Policy Optimization with Advantage Regularization for Long-Term Fairness
in Decision Systems
- URL: http://arxiv.org/abs/2210.12546v1
- Date: Sat, 22 Oct 2022 20:41:36 GMT
- Title: Policy Optimization with Advantage Regularization for Long-Term Fairness
in Decision Systems
- Authors: Eric Yang Yu, Zhizhen Qin, Min Kyung Lee, Sicun Gao
- Abstract summary: Long-term fairness is an important factor of consideration in designing and deploying learning-based decision systems.
Recent work has proposed the use of Markov Decision Processes (MDPs) to formulate decision-making with long-term fairness requirements.

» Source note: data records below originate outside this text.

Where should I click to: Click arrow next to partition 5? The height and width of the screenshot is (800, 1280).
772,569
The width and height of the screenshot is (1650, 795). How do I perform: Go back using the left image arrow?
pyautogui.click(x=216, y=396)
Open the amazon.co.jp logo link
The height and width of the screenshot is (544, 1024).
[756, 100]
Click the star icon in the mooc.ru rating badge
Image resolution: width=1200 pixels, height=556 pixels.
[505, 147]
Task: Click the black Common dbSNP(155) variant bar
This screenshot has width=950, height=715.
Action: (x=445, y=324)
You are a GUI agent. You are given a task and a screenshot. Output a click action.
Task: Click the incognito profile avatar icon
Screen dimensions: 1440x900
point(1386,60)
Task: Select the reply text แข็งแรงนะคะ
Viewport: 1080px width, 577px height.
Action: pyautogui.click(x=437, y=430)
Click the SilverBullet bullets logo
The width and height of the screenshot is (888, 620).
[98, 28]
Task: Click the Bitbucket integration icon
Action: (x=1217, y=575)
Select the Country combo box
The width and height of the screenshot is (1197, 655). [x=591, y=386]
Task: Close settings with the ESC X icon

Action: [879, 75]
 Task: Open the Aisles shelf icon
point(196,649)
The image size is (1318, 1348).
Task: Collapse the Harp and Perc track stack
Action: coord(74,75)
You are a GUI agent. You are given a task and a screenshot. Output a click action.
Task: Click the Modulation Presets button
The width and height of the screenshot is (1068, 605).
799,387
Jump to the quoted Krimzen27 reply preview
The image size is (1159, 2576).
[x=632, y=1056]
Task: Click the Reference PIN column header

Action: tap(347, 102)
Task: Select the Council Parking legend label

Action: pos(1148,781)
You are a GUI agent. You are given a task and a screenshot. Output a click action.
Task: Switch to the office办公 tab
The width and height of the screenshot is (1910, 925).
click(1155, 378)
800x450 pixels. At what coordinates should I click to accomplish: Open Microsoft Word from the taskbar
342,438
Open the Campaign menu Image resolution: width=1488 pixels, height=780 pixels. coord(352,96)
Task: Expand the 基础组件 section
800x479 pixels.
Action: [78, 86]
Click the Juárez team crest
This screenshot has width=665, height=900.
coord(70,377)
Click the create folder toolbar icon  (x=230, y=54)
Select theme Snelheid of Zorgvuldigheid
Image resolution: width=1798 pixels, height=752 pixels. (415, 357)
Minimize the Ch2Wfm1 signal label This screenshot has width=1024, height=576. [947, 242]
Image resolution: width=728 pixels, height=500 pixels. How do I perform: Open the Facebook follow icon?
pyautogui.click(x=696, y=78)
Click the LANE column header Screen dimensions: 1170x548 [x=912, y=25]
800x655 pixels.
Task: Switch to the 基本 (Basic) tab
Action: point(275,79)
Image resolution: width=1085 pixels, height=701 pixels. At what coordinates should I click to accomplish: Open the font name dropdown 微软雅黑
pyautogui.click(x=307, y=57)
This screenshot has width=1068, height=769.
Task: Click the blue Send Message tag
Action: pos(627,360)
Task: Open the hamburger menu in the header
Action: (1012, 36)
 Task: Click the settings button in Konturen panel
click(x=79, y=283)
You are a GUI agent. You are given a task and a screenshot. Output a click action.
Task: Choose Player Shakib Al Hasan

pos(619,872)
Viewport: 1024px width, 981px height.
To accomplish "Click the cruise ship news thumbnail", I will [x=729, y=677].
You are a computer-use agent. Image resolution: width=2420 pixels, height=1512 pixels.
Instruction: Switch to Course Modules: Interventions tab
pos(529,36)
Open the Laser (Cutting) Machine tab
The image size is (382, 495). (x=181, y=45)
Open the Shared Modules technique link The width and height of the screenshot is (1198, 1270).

We show that policy optimization methods from deep reinforcement learning can be used to find strictly better decision policies.
- Score: 14.095401339355677
- License: http://creativecommons.org/licenses/by/4.0/
- Abstract: Long-term fairness is an important factor of consideration in designing and
deploying learning-based decision systems in high-stake decision-making
contexts. Recent work has proposed the use of Markov Decision Processes (MDPs)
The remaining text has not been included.